The content analytics company Parse.ly has long captivated publishers with its intuitive dashboard to track how articles perform. In October, the 10-year-old company added functionality that tracks conversions.
Parse.ly clients can now analyze the type of content people read before they convert. Then they can write more articles that drive the business results they want, like subscriptions, event sign-ups or product purchases.
In adding conversions, CEO Sachin Kamdar identified an opportunity to appeal beyond Parse.ly’s traditional customer base of digital media brands.
While traditional pubs such as Bloomberg, Hearst, Condé Nast and NBC use Parse.ly, so do content-driven brands such as Ladders, WeddingWire, AngelList, Convene, Realtor.com and The Nature Conservancy.
Both groups want to track outcomes. As digital media companies shift focus from mass scale to engagement, they want customers that like their brand enough to pay for subscriptions, events and products. And marketers see an opportunity in content that establishes a dialogue with potential customers, especially as costs rise on platforms and the loss of cookies makes it harder to find them around the internet.

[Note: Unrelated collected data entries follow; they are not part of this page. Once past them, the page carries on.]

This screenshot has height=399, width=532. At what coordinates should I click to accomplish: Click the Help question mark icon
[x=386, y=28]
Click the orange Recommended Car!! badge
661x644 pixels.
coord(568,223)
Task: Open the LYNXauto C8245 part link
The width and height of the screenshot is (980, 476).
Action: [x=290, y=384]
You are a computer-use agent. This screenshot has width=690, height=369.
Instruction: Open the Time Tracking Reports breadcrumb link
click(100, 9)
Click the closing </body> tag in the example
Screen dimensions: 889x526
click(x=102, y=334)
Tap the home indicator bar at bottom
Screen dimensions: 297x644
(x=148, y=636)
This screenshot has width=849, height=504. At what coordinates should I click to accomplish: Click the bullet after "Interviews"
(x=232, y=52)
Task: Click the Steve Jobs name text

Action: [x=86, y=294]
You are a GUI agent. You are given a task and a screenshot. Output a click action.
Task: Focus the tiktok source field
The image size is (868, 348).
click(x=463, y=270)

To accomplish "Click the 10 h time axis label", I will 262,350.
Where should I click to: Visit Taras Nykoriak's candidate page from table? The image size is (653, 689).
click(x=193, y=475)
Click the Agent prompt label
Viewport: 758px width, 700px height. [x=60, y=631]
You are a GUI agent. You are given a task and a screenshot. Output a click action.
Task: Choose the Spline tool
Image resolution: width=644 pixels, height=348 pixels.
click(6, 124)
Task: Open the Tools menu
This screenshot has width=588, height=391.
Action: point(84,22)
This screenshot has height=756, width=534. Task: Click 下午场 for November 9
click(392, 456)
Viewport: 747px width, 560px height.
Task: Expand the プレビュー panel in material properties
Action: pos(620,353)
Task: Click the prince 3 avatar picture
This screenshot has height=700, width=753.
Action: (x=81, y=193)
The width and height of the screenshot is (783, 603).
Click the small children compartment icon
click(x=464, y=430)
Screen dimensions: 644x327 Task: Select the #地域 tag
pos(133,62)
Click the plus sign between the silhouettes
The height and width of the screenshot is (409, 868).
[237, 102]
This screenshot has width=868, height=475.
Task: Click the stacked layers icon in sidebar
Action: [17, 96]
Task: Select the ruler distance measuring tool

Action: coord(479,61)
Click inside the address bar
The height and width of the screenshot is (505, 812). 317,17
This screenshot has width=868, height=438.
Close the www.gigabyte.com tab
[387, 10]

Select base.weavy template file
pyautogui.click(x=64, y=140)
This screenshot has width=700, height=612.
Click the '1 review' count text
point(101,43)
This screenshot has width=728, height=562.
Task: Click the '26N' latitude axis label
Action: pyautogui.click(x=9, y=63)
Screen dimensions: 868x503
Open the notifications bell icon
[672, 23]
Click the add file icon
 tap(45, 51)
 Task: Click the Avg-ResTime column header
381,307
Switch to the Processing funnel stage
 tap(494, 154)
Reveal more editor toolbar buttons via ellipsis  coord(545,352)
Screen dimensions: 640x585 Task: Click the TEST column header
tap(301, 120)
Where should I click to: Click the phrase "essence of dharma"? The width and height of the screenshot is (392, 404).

AdExchanger: Parse.ly just added a conversions tracker. Are you shifting to serve marketers, or staying focused on publishers?
Sachin Kamdar: Publishers are good at building audiences, and not so good at transacting them. Marketers have a lot of expertise and tech to get people to convert at the bottom of the funnel, but they are missing out on growing topline audiences. Parse.ly helps them build the best first-party, loyal audiences and figure out how to get them to transact. Marketers and publishers are meeting in the middle.
AdExchanger: What are Parse.ly’s blind spots as browsers block trackers?
Kamdar: Safari is preventing our pixel from loading, which means we can’t see the user coming to your site. We are actively working on a couple of solutions that will help them not just get around cookie blocking, but also get around things like ad blockers as well. There are technical ways to protect the privacy of the user and understand what’s going on.
AdExchanger: What impact will privacy legislation have on your business?
Kamdar: The implication is more on the advertising side. How do privacy laws and browser changes affect my belief in reaching the right person through display ads? Do display ads take a hit? Do I spend more on platforms? Or do I grow my own identified audiences?
AdExchanger: What’s your take on the consolidation happening in media today?
Kamdar: There is a natural inclination for that to happen—they’ve raised a lot of money and need to see an outcome.
The broader content market is much bigger. You have companies like Acquia, that runs Drupal, which just got acquired for $1 billion by Vista Equity Partners. Salesforce invested in WordPress Automattic. Why are these companies that have been focused on marketing software investing in content companies? It’s the next big thing. Content becomes the way you take control of your data, your experience and your messaging, in a way that ads just can’t do.
AdExchanger: Publishers have smaller budgets than marketers, so it’s harder for tech companies to focus on media companies. Are you moving to serve marketers as well?
Kamdar: We’re still growing aggressively in the publisher market. We aren’t segmenting the two, and we don’t have a team that’s going after publishers or non-publishers. Our team is focused on providing the best content analytics platform, because [marketer and publisher] needs heavily overlap.